▶ **TRECHO**:
Por Jan Cenek

Robert Walser nasceu na Suíça e escreveu em alemão. Foi uma figura misteriosa. Era obcecado por reduções e encurtamentos, uma espécie de micromania, uma atração pela pequeneza que tendia ao desaparecimento. O que o torna sedutor em tempos de vontade de aparecer e de mania de grandeza. Num texto intitulado Solicitação de emprego, Walser registrou: “Sou, para dizê-lo francamente, […] uma pessoa para a qual tudo o que é pequeno e modesto parece belo e adorável, e terrível e pavoroso tudo quanto é grande e assaz desafiador.”

Walser é a antítese da civilização narcisista, vazia e desesperada para aparecer, que se expressa na mania de escrever livros (grafomania), na presença ostensiva em redes sociais, nas selfies fazendo biquinho com os lábios, nos corpos rasurados por tatuagens, nos automóveis com alto-falantes potentes reproduzindo música horrível. Walser assustava-se com a ideia de ter sucesso na vida. “Eu literalmente desapareço sob essa massa de muitos” – registrou no conto A história de Helbling e praticou no dia a dia. Quando comentavam que seus escritos haviam sido elogiados nos jornais ou no rádio, Walser respondia “isso não me interessa!” Moral da história. Se a boiada vai para um lado, melhor seguir na direção oposta. Se a ordem é aparecer, melhor desaparecer. Se todos querem ser reconhecidos, melhor ser esquecido.

O romancista Enrique Vila-Matas definiu Robert Walser como um pioneiro na arte de desaparecer: permaneceu em sanatórios por vontade própria, fugiu da fama, escreveu com letras pequenas, ilegíveis e dispersas em folhas soltas. No romance de Vila-Matas sobre escritores que abandonaram a escrita, intitulado Bartleby e companhia, Walser é presença marcante. Na vida real, o escritor suíço desapareceu em empregos provisórios, voluntariamente em sanatórios, entre palavras pequenas e ilegíveis perdidas em folhas soltas. No limite, abandonou a escrita.

▶ **OBJETIVO 1**:
Transcreva sem alterações as linhas dos dados fornecidos, começando pela que contém "güreş (524, 1434)" e parando depois da que contém "Gençlik ve Spor Bakanlığı (560, 1364)".

▶ **DADOS FORNECIDOS**:
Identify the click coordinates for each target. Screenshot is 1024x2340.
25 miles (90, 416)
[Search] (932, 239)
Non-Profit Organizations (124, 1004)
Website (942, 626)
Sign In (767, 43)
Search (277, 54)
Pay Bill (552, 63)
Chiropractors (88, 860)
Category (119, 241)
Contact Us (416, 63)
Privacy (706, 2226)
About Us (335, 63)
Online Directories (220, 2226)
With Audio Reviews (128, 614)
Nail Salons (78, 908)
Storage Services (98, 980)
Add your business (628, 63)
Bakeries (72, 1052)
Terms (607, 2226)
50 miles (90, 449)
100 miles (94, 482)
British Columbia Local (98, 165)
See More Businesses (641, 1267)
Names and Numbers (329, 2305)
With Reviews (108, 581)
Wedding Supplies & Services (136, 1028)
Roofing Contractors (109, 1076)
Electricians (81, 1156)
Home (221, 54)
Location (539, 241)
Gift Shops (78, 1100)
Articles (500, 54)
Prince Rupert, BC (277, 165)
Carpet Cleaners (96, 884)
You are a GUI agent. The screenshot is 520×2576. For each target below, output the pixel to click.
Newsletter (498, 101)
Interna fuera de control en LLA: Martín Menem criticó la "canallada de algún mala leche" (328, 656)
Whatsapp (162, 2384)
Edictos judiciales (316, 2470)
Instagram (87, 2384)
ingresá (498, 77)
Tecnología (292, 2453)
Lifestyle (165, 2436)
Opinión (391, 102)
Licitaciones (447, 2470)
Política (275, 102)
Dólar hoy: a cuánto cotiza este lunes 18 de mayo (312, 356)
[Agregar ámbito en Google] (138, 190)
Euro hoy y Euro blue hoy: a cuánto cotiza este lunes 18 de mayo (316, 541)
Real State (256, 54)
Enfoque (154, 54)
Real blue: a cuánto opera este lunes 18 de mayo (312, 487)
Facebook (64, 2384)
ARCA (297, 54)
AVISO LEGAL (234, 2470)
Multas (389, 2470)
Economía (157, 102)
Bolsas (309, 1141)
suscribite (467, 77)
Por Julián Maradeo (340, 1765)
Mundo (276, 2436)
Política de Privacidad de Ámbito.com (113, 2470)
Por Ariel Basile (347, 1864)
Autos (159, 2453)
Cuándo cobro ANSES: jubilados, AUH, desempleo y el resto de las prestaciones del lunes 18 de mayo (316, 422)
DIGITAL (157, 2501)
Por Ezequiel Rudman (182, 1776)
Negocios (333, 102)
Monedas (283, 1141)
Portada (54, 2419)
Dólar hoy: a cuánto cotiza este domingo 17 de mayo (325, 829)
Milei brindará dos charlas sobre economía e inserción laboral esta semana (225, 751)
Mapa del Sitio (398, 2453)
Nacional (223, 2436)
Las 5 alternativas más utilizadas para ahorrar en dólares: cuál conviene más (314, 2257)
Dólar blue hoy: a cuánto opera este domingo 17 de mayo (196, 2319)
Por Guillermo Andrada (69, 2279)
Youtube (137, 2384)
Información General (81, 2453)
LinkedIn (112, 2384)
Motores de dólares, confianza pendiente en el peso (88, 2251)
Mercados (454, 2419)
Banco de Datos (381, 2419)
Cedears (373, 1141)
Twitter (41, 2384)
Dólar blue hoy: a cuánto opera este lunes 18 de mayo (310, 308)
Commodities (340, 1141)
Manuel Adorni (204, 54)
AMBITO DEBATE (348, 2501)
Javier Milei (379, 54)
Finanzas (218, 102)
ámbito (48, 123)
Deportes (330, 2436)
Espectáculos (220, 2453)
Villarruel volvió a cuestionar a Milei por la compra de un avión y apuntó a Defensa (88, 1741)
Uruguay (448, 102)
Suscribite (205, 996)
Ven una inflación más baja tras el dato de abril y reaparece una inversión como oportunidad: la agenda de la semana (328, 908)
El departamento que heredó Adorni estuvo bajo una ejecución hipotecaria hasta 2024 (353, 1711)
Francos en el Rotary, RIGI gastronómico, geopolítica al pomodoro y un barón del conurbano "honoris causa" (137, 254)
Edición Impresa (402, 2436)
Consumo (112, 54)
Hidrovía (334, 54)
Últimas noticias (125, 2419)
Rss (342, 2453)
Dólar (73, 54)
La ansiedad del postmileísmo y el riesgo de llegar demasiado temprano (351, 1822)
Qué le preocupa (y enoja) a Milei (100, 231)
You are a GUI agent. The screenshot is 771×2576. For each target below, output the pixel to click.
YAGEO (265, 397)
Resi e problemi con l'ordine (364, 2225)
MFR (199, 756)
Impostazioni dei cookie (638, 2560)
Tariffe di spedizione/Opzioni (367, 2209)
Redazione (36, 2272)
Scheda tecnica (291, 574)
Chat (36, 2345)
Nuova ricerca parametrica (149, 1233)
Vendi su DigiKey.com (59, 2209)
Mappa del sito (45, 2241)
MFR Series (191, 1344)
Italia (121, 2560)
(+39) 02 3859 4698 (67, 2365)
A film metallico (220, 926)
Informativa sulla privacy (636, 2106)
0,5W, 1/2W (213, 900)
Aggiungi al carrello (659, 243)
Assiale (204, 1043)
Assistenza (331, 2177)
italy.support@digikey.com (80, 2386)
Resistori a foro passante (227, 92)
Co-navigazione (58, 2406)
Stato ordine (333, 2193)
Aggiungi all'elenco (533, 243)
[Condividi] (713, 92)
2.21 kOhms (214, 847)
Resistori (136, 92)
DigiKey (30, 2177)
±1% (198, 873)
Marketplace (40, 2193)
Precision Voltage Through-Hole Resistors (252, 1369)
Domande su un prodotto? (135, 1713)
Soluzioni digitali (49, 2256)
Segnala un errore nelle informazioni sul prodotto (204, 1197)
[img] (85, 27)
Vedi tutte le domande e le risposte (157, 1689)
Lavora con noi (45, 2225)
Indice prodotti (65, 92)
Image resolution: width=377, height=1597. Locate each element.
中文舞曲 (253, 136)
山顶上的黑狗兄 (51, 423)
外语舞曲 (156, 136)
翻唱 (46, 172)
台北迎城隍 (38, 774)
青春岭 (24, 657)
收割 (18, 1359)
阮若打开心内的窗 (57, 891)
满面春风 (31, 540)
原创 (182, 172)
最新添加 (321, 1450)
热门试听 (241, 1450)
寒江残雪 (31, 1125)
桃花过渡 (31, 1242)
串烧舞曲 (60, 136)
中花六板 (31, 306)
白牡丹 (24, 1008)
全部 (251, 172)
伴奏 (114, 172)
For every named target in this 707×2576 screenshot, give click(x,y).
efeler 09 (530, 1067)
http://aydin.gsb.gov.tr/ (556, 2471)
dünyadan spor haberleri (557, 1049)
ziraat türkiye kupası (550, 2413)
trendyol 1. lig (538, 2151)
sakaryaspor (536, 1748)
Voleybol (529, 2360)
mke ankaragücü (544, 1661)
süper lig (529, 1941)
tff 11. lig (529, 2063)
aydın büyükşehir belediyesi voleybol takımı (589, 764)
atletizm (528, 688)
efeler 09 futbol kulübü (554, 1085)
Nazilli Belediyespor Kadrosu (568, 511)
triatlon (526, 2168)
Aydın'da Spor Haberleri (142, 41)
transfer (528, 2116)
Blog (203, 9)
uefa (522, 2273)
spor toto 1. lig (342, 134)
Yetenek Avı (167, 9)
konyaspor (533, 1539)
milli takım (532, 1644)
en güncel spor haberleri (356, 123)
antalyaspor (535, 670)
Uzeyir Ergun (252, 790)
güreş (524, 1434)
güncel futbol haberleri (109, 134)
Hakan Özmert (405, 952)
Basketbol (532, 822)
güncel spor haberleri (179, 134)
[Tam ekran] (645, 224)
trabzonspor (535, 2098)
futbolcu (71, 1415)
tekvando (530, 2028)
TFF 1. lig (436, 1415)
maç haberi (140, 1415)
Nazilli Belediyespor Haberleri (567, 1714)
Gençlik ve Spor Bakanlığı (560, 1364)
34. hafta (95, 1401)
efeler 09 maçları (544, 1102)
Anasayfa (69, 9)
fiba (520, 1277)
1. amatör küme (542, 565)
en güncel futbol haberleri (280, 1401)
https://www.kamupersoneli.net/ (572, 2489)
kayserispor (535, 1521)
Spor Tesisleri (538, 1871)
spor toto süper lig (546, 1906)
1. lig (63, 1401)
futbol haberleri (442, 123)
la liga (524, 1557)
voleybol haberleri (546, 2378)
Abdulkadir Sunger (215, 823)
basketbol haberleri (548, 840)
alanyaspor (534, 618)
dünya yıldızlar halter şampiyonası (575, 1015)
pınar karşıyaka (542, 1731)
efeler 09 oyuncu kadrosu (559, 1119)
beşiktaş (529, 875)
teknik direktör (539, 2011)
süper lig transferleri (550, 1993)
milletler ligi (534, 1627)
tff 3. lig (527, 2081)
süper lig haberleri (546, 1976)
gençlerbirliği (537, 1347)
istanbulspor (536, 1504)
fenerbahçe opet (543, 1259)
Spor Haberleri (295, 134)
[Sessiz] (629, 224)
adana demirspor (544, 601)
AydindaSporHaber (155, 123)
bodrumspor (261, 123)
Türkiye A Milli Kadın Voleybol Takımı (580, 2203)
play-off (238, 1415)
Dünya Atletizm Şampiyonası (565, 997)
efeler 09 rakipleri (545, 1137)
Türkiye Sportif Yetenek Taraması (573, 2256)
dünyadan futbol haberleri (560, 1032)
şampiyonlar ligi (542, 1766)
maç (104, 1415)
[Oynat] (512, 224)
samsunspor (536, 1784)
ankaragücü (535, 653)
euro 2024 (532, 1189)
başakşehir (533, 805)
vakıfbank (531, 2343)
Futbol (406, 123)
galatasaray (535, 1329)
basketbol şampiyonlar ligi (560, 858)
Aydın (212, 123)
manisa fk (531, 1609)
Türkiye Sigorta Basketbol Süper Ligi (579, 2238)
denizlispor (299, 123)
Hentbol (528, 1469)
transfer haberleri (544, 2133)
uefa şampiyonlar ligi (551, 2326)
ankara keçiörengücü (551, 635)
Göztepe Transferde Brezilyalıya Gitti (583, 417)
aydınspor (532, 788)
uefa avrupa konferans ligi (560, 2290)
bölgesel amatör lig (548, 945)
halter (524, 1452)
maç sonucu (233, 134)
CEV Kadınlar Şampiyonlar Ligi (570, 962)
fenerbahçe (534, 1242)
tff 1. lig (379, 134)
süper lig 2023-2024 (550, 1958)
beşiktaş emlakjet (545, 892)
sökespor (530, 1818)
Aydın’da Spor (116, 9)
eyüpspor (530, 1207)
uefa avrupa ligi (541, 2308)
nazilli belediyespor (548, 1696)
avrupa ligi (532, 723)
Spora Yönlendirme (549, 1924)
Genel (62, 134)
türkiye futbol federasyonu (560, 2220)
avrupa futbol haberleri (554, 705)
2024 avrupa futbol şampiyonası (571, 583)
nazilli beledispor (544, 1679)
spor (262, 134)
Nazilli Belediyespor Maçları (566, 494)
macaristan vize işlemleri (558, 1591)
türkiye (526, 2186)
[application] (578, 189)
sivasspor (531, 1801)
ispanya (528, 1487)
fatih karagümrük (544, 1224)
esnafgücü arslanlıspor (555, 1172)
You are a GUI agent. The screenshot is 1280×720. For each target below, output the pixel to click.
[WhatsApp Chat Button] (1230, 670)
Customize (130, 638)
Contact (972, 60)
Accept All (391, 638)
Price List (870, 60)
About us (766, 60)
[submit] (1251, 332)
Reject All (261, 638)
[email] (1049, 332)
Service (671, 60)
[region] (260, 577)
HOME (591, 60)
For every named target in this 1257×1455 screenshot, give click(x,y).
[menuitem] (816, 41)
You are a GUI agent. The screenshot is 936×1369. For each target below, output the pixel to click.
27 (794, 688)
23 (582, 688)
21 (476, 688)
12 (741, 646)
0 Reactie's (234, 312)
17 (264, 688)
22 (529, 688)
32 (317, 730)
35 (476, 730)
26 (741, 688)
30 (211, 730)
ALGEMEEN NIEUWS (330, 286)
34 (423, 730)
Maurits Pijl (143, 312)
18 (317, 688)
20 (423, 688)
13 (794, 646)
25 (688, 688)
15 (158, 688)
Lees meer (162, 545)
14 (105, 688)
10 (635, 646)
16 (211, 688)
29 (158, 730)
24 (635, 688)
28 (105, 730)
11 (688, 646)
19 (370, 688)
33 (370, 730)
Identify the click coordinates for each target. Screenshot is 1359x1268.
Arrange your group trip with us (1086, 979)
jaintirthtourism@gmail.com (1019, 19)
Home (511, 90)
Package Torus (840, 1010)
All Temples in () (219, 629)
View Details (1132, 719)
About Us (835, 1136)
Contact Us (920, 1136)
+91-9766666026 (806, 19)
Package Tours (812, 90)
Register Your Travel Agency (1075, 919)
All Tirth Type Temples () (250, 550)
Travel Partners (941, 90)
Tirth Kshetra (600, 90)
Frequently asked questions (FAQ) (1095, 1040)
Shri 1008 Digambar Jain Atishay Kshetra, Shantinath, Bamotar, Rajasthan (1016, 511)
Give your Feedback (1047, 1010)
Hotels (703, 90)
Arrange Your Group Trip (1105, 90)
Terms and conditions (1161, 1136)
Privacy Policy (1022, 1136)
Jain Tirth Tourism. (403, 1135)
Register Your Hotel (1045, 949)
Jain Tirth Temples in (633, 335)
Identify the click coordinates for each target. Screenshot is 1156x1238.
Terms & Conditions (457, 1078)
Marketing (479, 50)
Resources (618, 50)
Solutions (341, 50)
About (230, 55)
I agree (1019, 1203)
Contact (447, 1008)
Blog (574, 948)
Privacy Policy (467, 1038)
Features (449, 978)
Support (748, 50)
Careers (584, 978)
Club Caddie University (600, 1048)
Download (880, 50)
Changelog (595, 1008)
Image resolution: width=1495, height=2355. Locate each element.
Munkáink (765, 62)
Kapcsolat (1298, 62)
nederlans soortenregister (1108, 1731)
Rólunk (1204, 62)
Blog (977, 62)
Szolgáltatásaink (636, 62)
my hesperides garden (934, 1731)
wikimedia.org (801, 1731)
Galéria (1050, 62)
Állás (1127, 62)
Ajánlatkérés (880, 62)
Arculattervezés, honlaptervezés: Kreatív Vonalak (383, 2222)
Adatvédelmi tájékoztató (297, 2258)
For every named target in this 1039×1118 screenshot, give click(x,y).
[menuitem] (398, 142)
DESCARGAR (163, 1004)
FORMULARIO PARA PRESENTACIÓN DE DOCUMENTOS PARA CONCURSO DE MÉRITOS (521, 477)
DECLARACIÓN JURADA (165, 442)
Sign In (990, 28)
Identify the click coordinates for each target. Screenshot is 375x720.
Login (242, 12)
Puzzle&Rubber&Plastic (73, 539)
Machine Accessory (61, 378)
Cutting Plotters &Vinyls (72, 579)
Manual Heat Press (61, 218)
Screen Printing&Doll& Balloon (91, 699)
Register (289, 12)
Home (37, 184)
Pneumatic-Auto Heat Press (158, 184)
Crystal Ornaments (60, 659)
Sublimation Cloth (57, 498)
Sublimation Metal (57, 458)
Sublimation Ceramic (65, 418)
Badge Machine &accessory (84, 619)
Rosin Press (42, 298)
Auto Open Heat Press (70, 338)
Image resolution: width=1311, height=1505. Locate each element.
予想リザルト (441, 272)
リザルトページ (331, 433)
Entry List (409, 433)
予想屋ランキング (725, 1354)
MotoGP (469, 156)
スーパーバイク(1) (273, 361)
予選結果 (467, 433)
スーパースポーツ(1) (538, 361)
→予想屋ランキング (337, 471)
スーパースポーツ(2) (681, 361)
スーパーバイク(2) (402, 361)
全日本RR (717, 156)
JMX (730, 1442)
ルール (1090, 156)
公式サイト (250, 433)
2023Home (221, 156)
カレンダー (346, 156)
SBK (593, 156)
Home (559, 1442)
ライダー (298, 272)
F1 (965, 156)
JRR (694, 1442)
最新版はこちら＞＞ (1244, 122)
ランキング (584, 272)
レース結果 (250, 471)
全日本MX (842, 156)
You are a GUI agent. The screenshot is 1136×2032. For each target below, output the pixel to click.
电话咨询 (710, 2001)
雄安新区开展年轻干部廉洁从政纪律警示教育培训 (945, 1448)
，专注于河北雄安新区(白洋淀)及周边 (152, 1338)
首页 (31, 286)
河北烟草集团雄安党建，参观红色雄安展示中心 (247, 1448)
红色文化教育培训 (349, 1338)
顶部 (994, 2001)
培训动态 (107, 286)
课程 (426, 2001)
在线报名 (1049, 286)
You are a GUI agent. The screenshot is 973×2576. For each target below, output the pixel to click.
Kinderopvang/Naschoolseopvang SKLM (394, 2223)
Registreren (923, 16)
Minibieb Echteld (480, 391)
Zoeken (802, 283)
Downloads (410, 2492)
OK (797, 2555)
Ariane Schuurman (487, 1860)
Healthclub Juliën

▶ **OBJETIVO 2**:
No trecho sobre Robert Walser, por que razão Enrique Vila-Matas o define como um pioneiro na arte de desaparecer?

▶ **RESPOSTA FINAL 1**:
güreş (524, 1434)
güncel futbol haberleri (109, 134)
Hakan Özmert (405, 952)
Basketbol (532, 822)
güncel spor haberleri (179, 134)
[Tam ekran] (645, 224)
trabzonspor (535, 2098)
futbolcu (71, 1415)
tekvando (530, 2028)
TFF 1. lig (436, 1415)
maç haberi (140, 1415)
Nazilli Belediyespor Haberleri (567, 1714)
Gençlik ve Spor Bakanlığı (560, 1364)

▶ **RESPOSTA FINAL 2**:
Porque Walser permaneceu em sanatórios por vontade própria e fugiu da fama. Além disso, escreveu com letras pequenas, ilegíveis e dispersas em folhas soltas.